WHAT YOU HAVE TO DO: Output the entries from the line that contains "Given: Open Microsoft Edge from the taskbar" through the line that contains "point(1014,27)" as a two-column CSV with the columns entry_text and answer. Give one row per entry, put each field in quotation marks, replace line breaks with spaces, and leave the pictures out.

>>>

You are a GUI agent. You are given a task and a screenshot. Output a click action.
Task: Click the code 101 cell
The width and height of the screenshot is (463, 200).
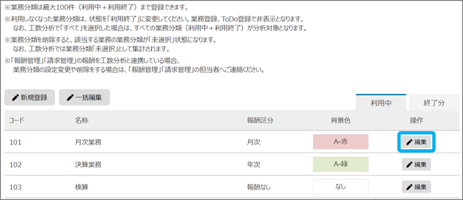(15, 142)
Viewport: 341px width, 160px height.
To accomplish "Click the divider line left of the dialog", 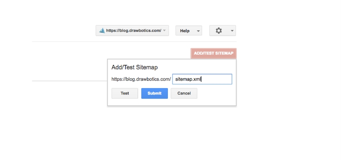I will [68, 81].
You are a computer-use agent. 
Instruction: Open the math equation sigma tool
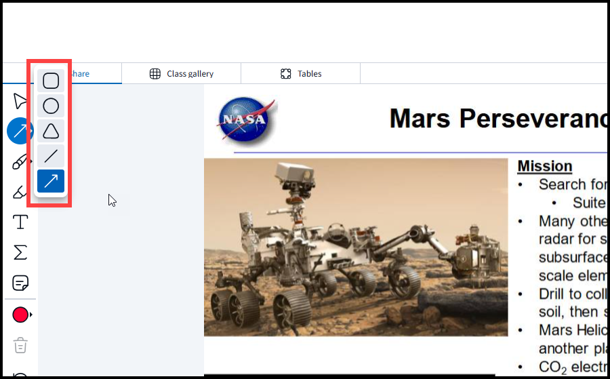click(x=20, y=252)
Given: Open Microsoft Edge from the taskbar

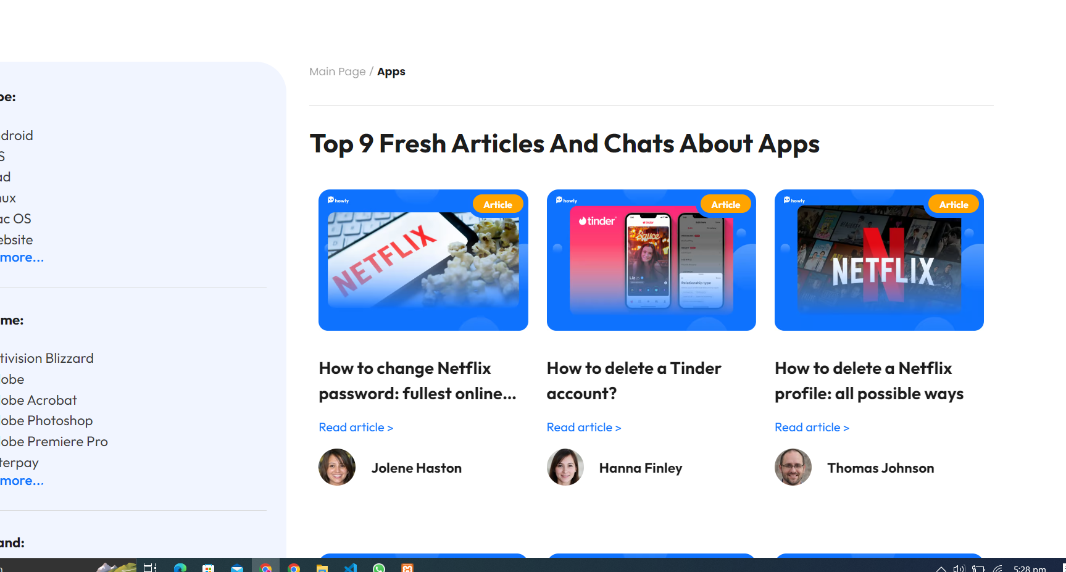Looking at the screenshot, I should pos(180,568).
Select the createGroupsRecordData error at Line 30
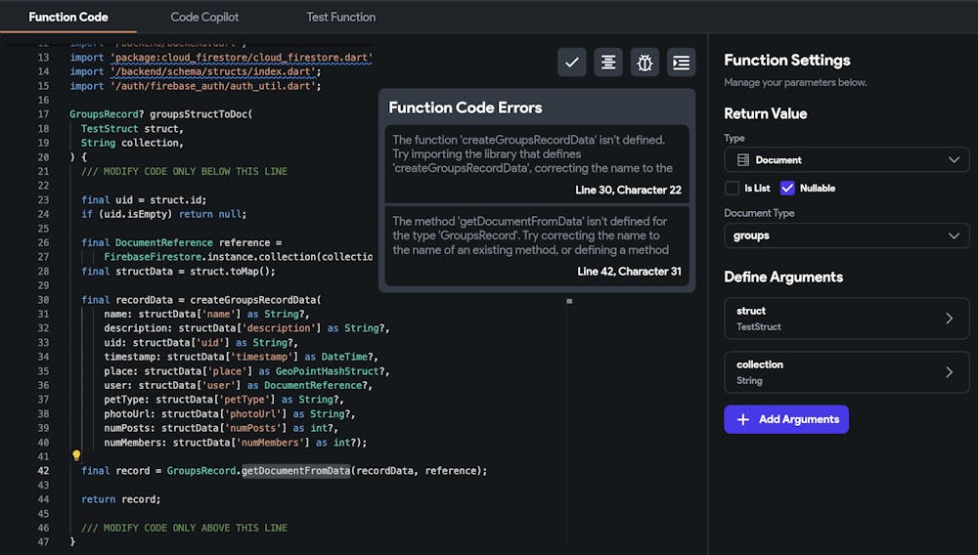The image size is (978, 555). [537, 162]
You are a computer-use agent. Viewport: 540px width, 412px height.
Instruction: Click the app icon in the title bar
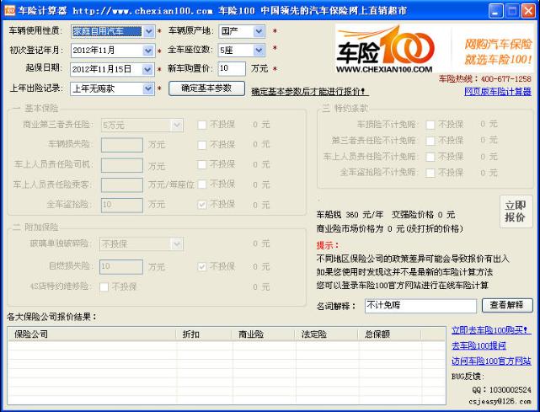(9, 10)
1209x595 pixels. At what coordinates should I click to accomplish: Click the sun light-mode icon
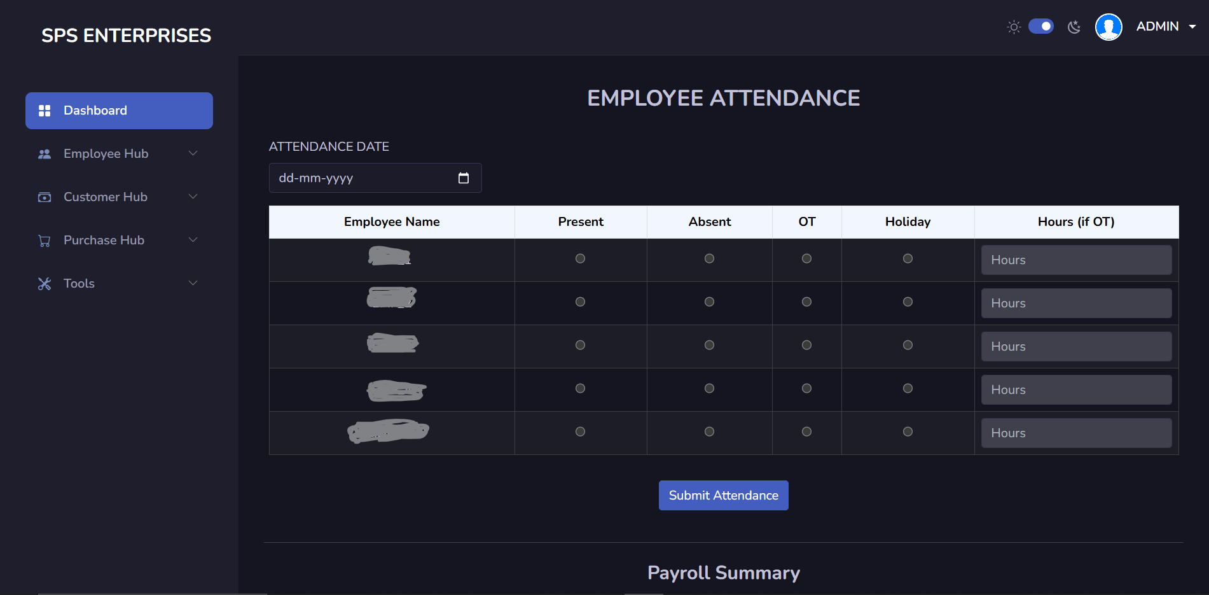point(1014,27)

<<<
>>>

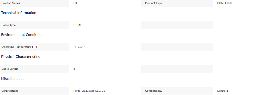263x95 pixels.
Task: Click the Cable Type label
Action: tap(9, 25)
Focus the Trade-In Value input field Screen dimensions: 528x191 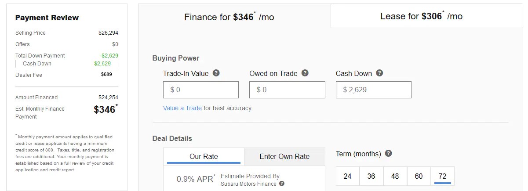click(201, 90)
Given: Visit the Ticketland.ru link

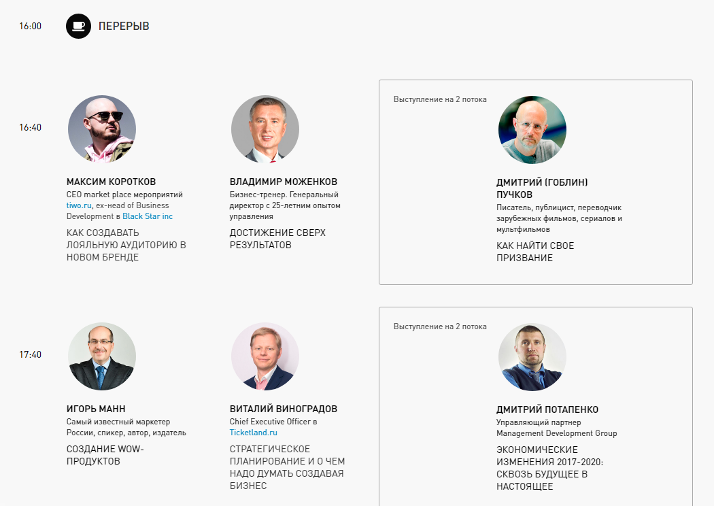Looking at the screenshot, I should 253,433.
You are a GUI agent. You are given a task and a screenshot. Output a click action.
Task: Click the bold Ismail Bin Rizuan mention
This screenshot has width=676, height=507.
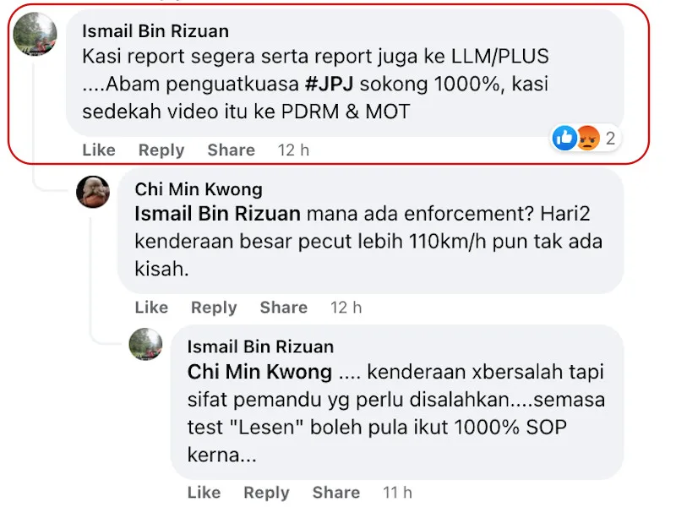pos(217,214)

<<<

WORKED ANSWER:
entry_text,answer
"Given: Open Microsoft Edge from the taskbar","Looking at the screenshot, I should pos(180,568)."
"Select the createGroupsRecordData error at Line 30","The image size is (978, 555). [537, 162]"
"You are a computer-use agent. Viewport: 540px width, 412px height. Instruction: Click the app icon in the title bar","(9, 10)"
"1209x595 pixels. At what coordinates should I click to accomplish: Click the sun light-mode icon","point(1014,27)"